Home » Research » Information and Computing Sciences » Center for vision technologies » CVPR 2021 tutorial on Cross-view and Cross-modal Visual Geo-Localization

Architecture background white city buildings models 3d rendering

Cross-view and cross-modal visual geo-localization has become a new research field to address the problem of image-based geo-localization. We describe state-of-the-art methods utilizing hand-designed feature descriptors, pre-trained CNN based features and learning-based approaches.

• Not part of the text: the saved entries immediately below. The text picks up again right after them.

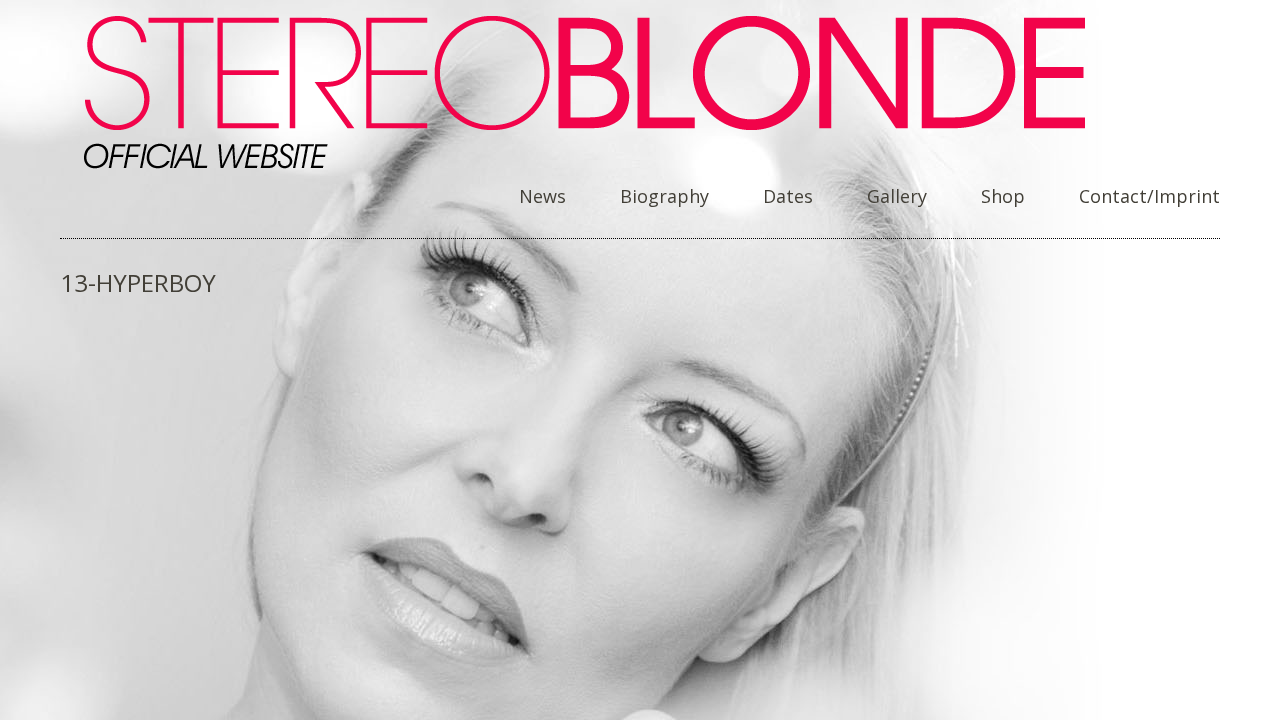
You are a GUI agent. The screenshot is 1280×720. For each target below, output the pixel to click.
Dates (788, 197)
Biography (664, 197)
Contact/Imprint (1149, 197)
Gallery (897, 197)
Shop (1003, 197)
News (542, 197)
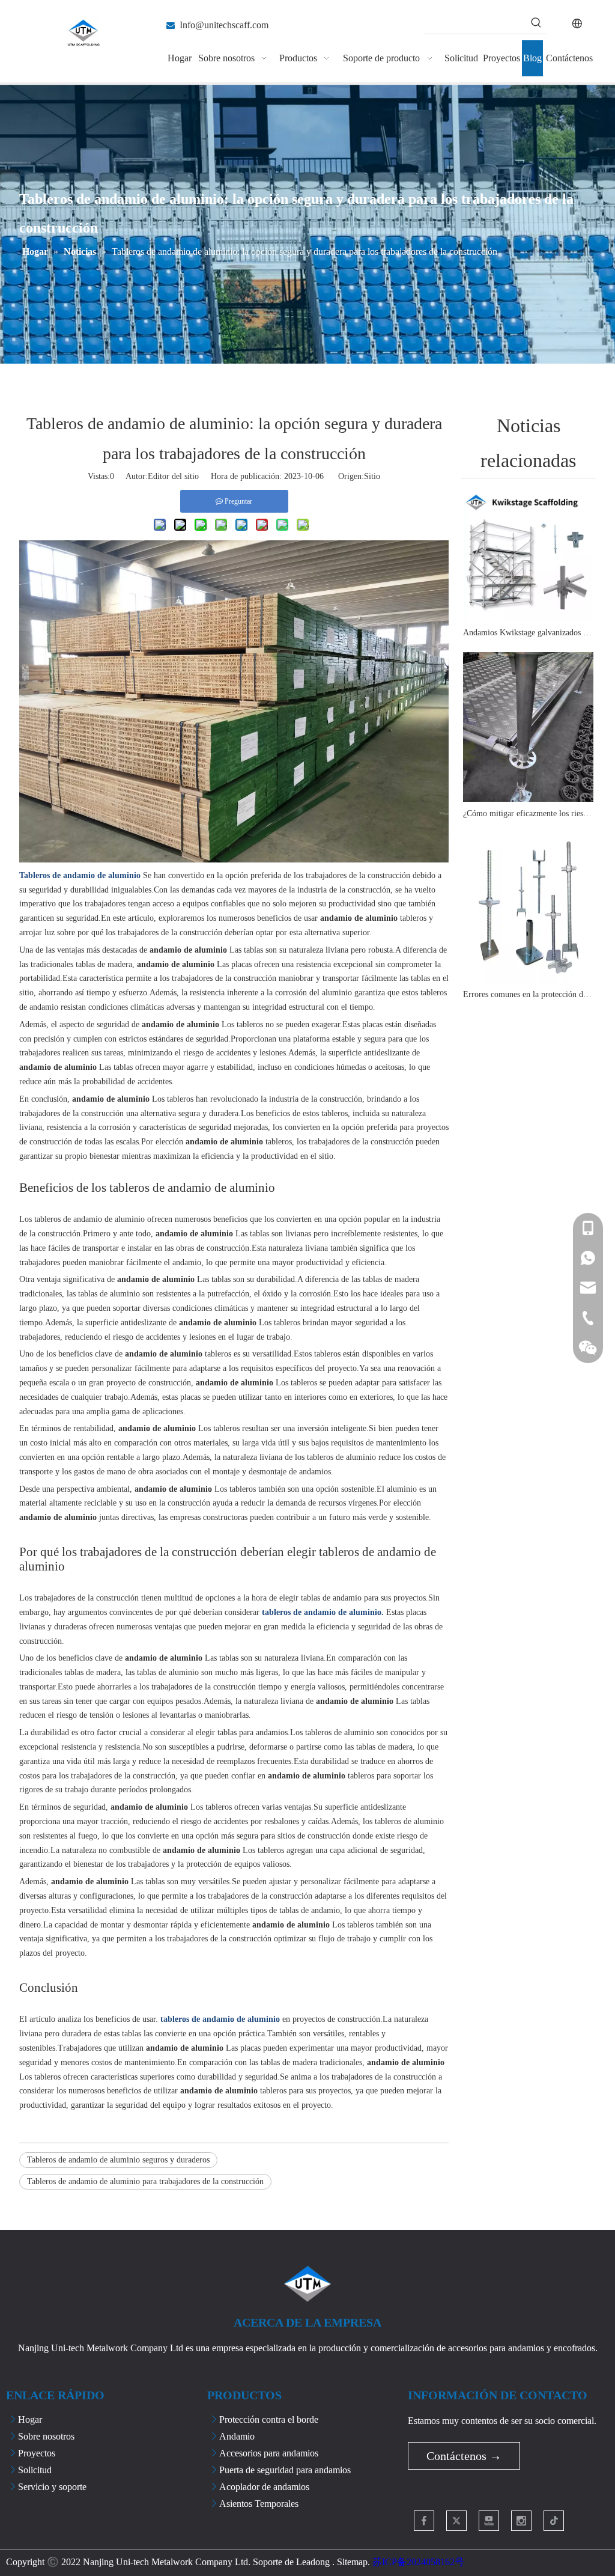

A new research field to address image-based geo-localization

Image-based geo-localization is the problem of estimating the precise geo-location of a new captured image, by searching and matching this image against a geo-referenced 2D-3D database. Localizing a ground image within a large-scale environment is crucial to many applications, including autonomous vehicles, robotics, wide area augmented reality etc.. It typically involves two steps: (1) coarse search (or geo-tagging) of the 2D input image to find a set of candidate matches from the database, (2) fine alignment performs 2D-3D verification for each candidate and returns the best match with refined 3D pose. Most works consider this problem by matching the input image to a database collected from similar ground viewpoints and same sensor modality (camera). Although these methods show good localization performance, their applications are limited by the difficulty in collecting and updating reference ground images covering a large area from all ground view-points and for all different weather and time of day/ year conditions.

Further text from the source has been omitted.